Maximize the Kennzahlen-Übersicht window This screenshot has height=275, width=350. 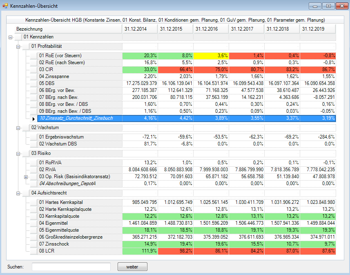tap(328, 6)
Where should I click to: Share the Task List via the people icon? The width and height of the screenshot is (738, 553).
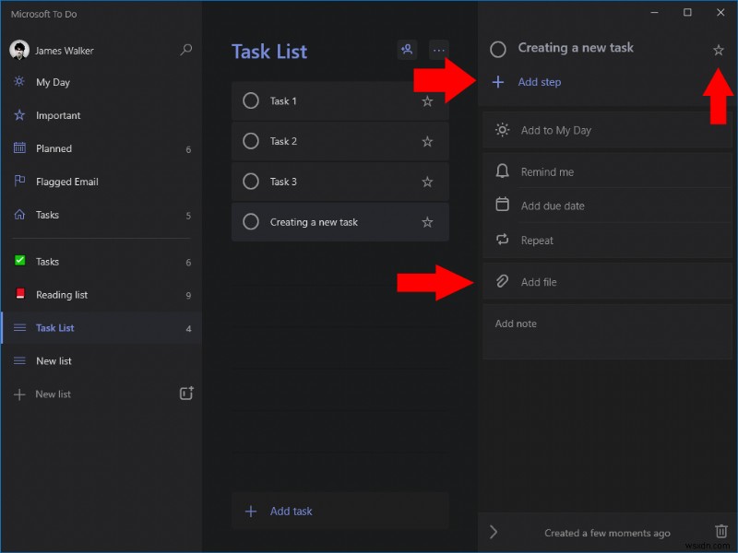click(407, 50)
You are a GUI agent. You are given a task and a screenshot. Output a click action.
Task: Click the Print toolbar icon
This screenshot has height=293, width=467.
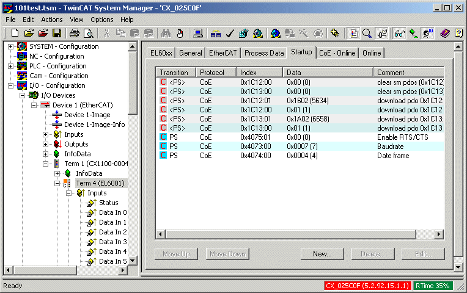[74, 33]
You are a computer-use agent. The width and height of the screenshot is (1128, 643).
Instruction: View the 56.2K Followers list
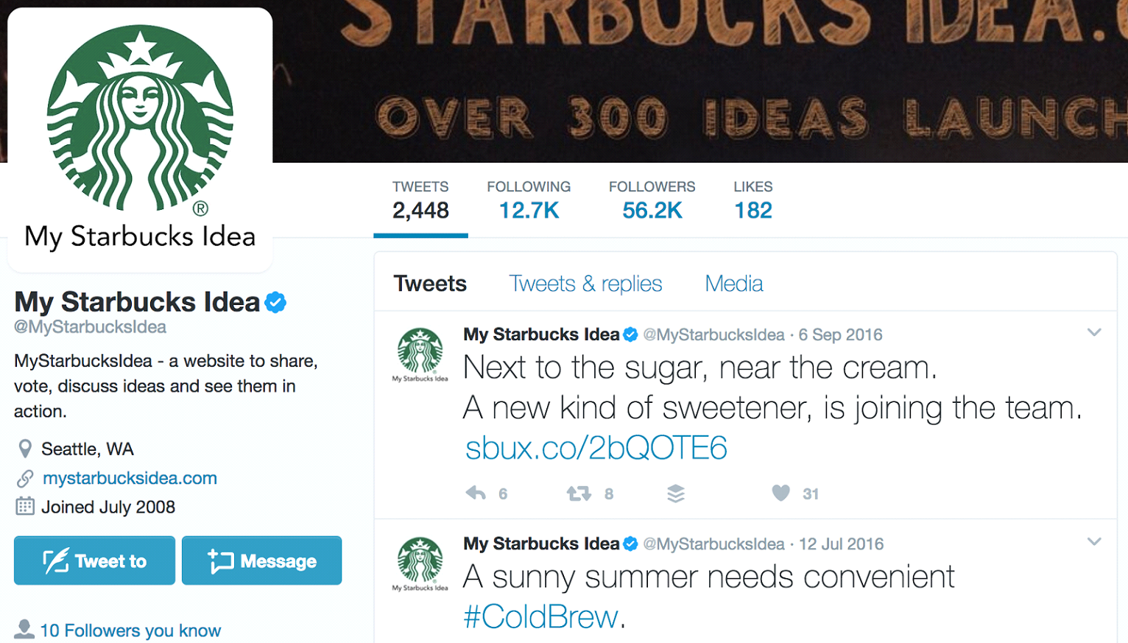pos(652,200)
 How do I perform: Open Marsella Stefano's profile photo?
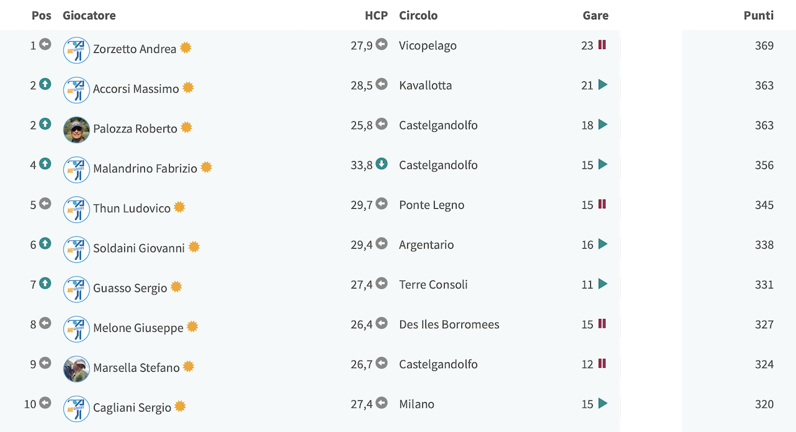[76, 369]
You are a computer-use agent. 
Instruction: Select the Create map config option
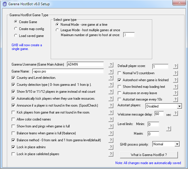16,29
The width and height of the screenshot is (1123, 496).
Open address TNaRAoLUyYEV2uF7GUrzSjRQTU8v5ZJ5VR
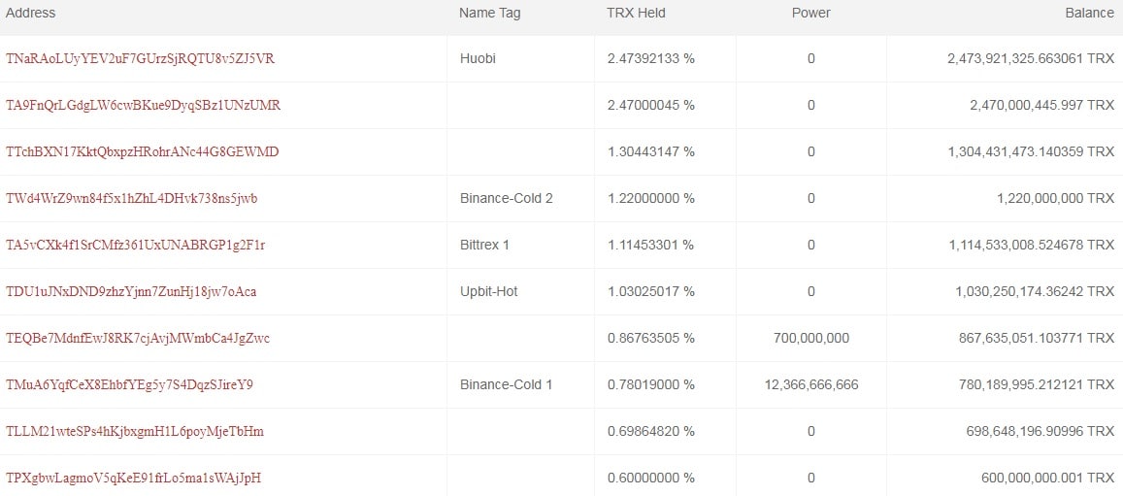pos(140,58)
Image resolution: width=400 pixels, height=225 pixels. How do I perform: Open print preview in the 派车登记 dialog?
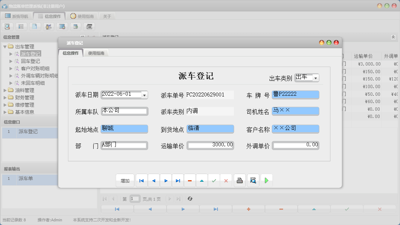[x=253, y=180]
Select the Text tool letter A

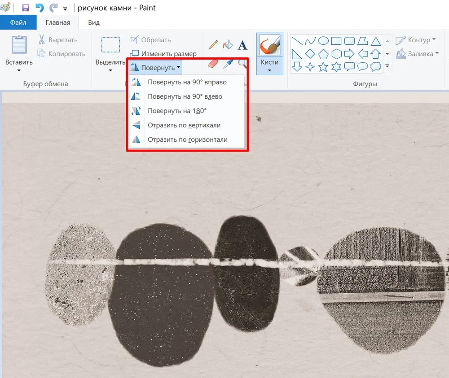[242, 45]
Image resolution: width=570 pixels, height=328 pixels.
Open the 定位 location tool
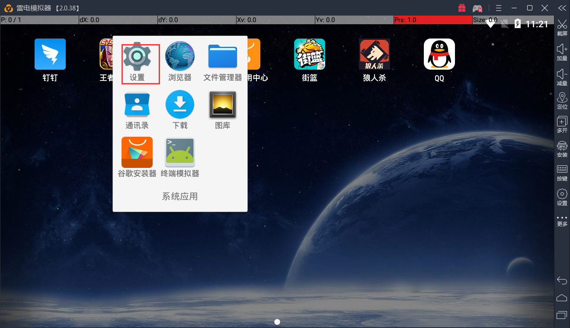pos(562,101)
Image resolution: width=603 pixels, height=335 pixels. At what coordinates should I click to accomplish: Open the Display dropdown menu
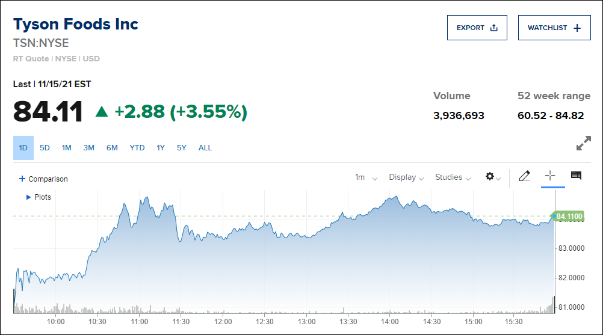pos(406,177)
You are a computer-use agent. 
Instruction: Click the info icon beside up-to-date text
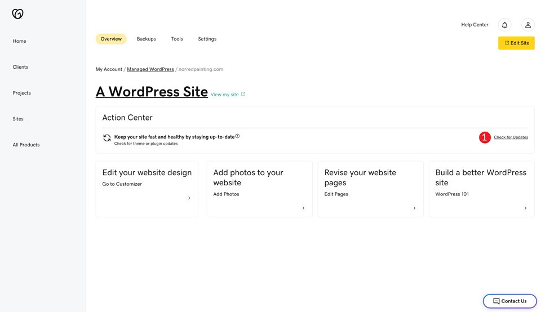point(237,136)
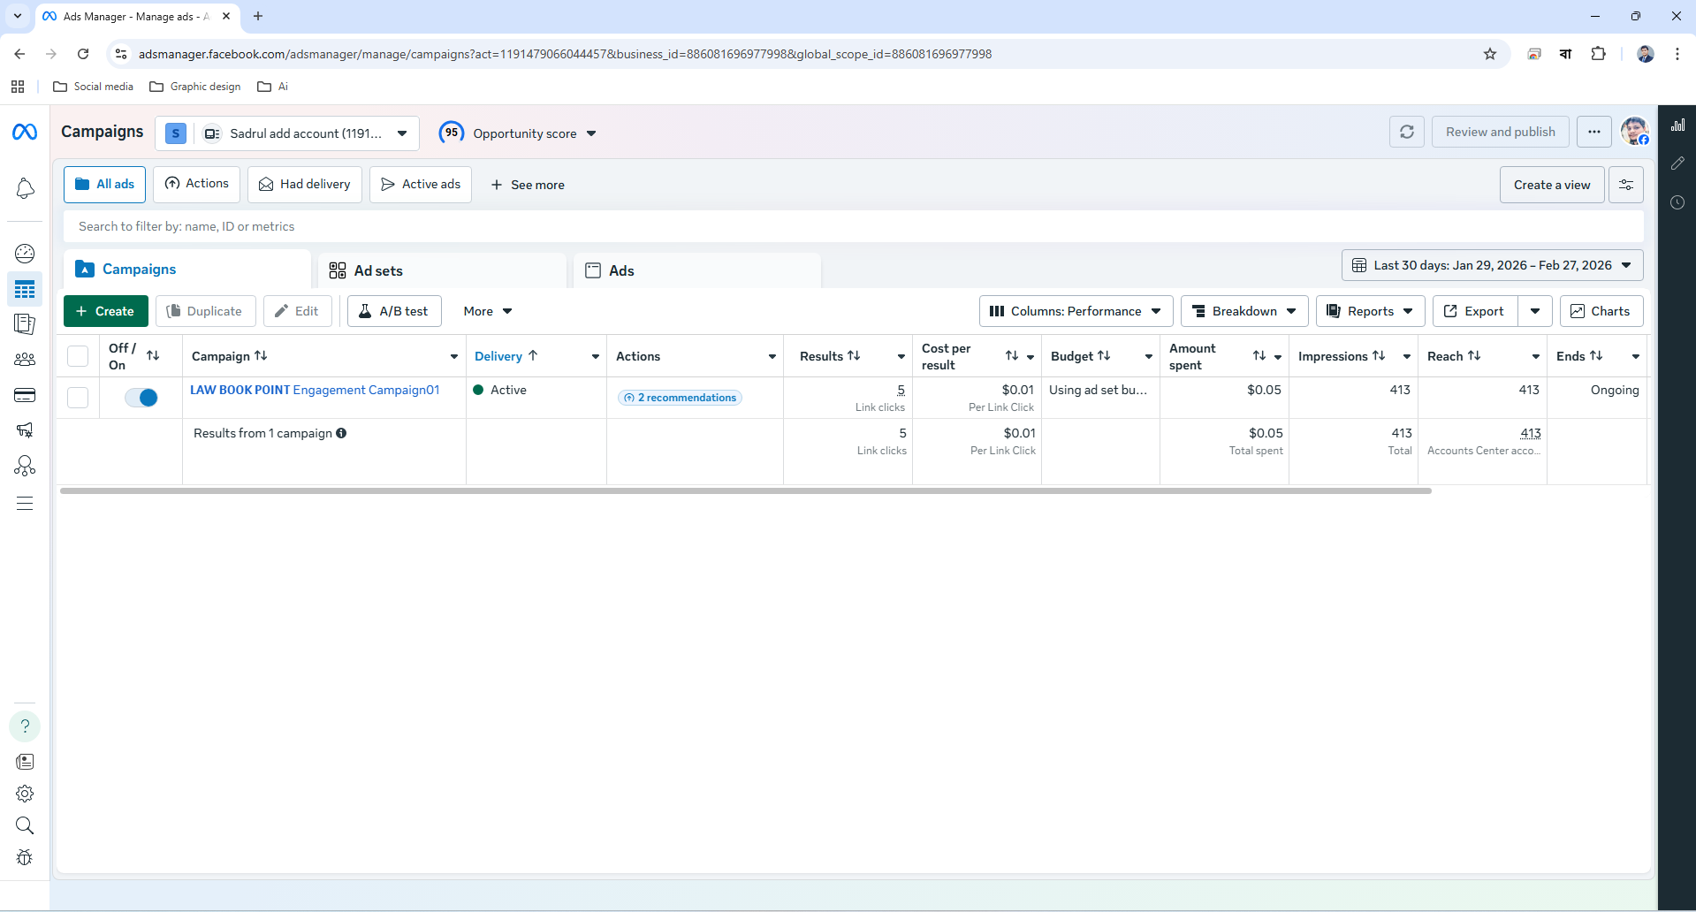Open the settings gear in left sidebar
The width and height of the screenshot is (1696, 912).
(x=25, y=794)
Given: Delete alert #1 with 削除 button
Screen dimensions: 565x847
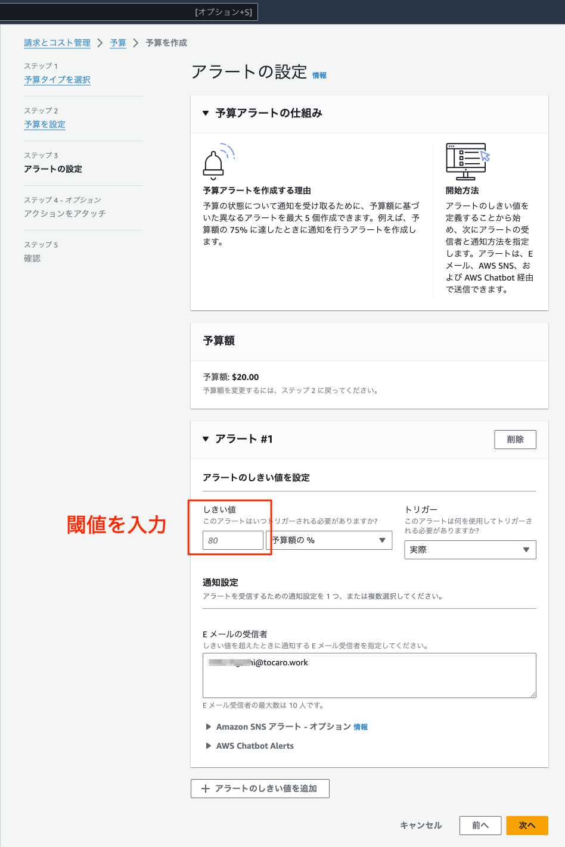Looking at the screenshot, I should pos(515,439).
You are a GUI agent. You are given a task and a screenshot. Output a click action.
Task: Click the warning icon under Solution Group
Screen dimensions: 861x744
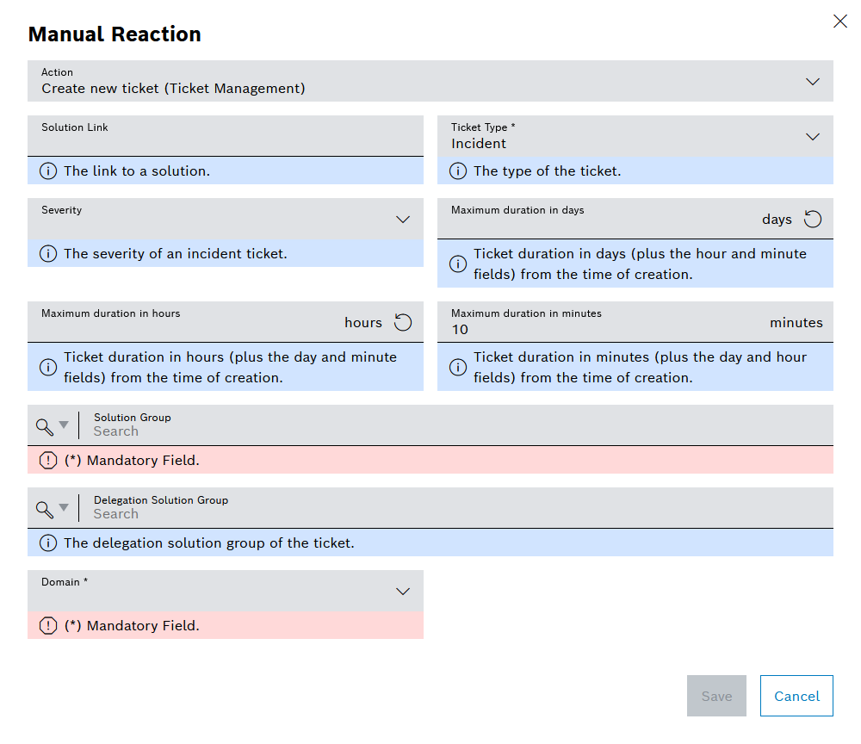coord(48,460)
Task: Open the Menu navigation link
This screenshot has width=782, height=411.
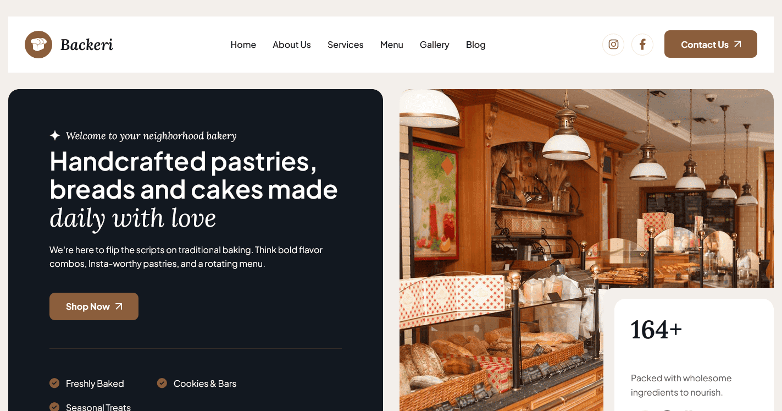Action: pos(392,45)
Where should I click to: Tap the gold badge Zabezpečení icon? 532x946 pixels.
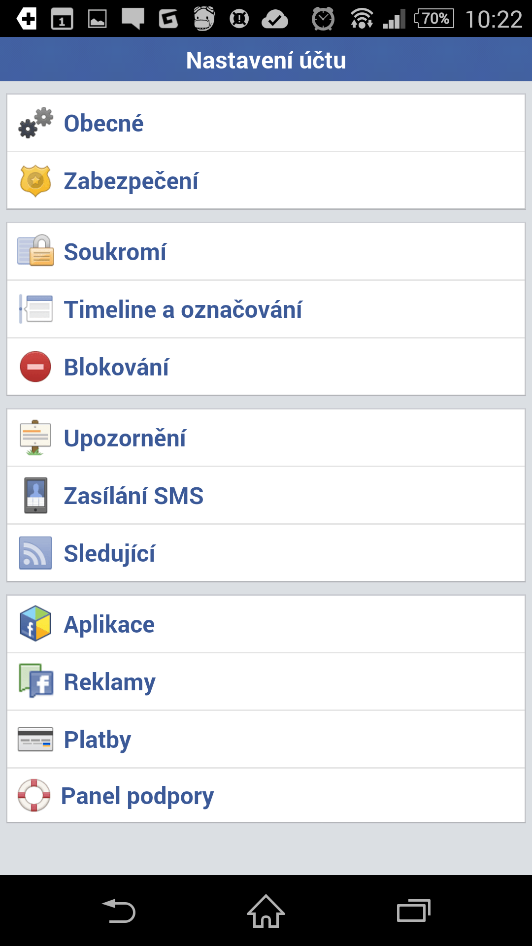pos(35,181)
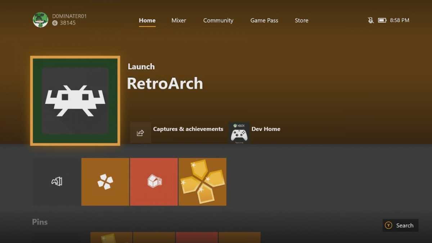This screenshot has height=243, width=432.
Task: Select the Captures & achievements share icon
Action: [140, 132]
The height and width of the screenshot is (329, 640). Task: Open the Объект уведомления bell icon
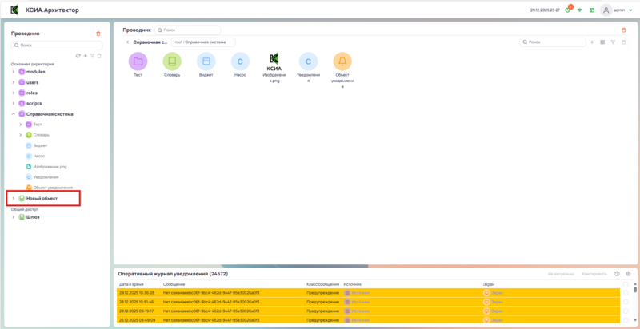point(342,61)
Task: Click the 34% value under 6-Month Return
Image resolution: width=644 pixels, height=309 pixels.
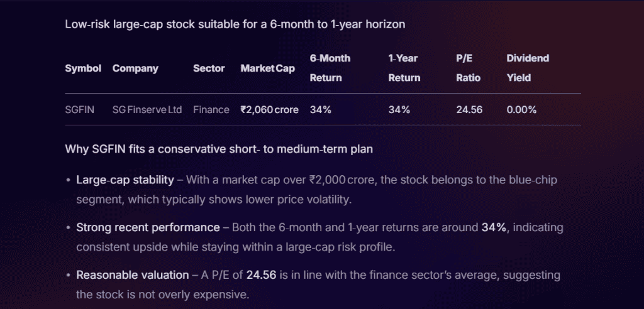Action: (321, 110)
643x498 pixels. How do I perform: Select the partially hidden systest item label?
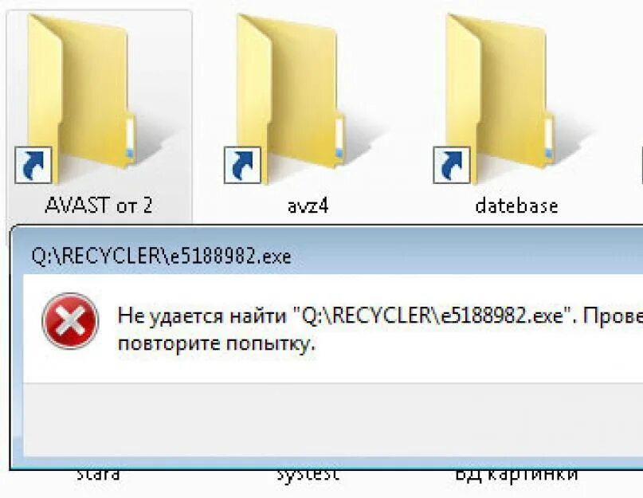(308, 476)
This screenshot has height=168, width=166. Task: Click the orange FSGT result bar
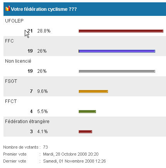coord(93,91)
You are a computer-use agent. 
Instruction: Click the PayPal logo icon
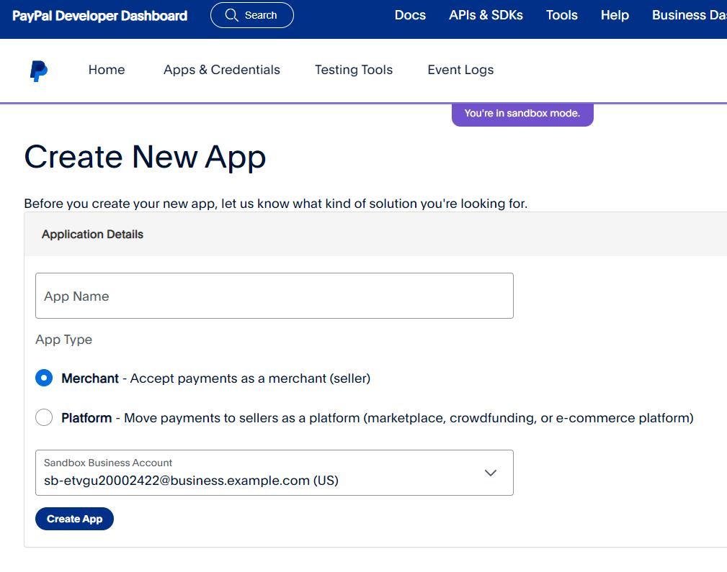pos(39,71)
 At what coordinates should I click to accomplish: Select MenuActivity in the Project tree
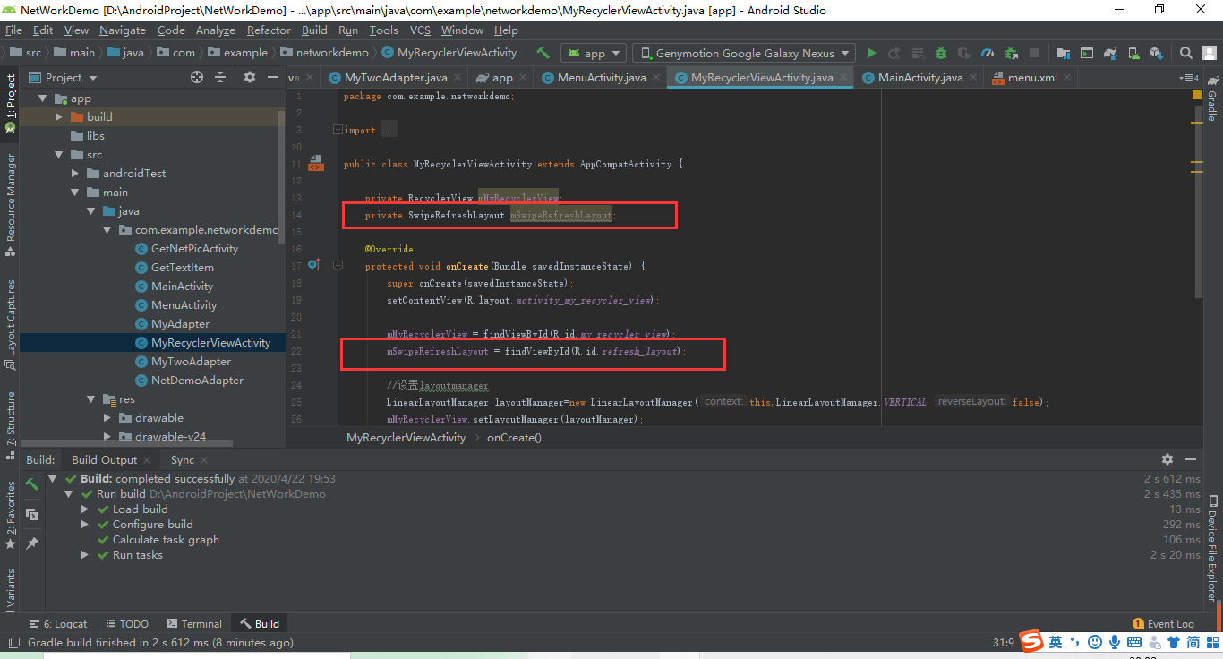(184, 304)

......

• [Assignment]:
The lines to restate word for word run from the line that contains "Image resolution: width=603" through the end of the entries above, both ends included. Leave out all pictures and write nothing else.

• [The answer]:
Image resolution: width=603 pixels, height=335 pixels. At what coordinates should I click to accomplish: Open the Display dropdown menu
pos(406,177)
You are a computer-use agent. 
Instruction: Click the info icon beside up-to-date text
point(237,136)
Open the settings gear in left sidebar
The width and height of the screenshot is (1696, 912).
(x=25, y=794)
Given: Delete alert #1 with 削除 button
Screen dimensions: 565x847
Looking at the screenshot, I should pos(515,439).
You are a GUI agent. You are given a task and a screenshot. Output a click action.
Task: Click the warning icon under Solution Group
Screen dimensions: 861x744
coord(48,460)
Task: Open the Menu navigation link
This screenshot has width=782, height=411.
Action: pos(392,45)
Where should I click to: Tap the gold badge Zabezpečení icon? 532x946 pixels.
pos(35,181)
This screenshot has height=243, width=432.
Task: Select the Captures & achievements share icon
Action: [140, 132]
The height and width of the screenshot is (329, 640). Task: Open the Объект уведомления bell icon
point(342,61)
Task: Click the 34% value under 6-Month Return
Image resolution: width=644 pixels, height=309 pixels.
Action: (321, 110)
643x498 pixels. How do I perform: Select the partially hidden systest item label?
(308, 476)
This screenshot has height=168, width=166. Task: Click the orange FSGT result bar
coord(93,91)
You are a computer-use agent. 
Instruction: Click the PayPal logo icon
pos(39,71)
 At what coordinates should I click to accomplish: Select MenuActivity in the Project tree
(184, 304)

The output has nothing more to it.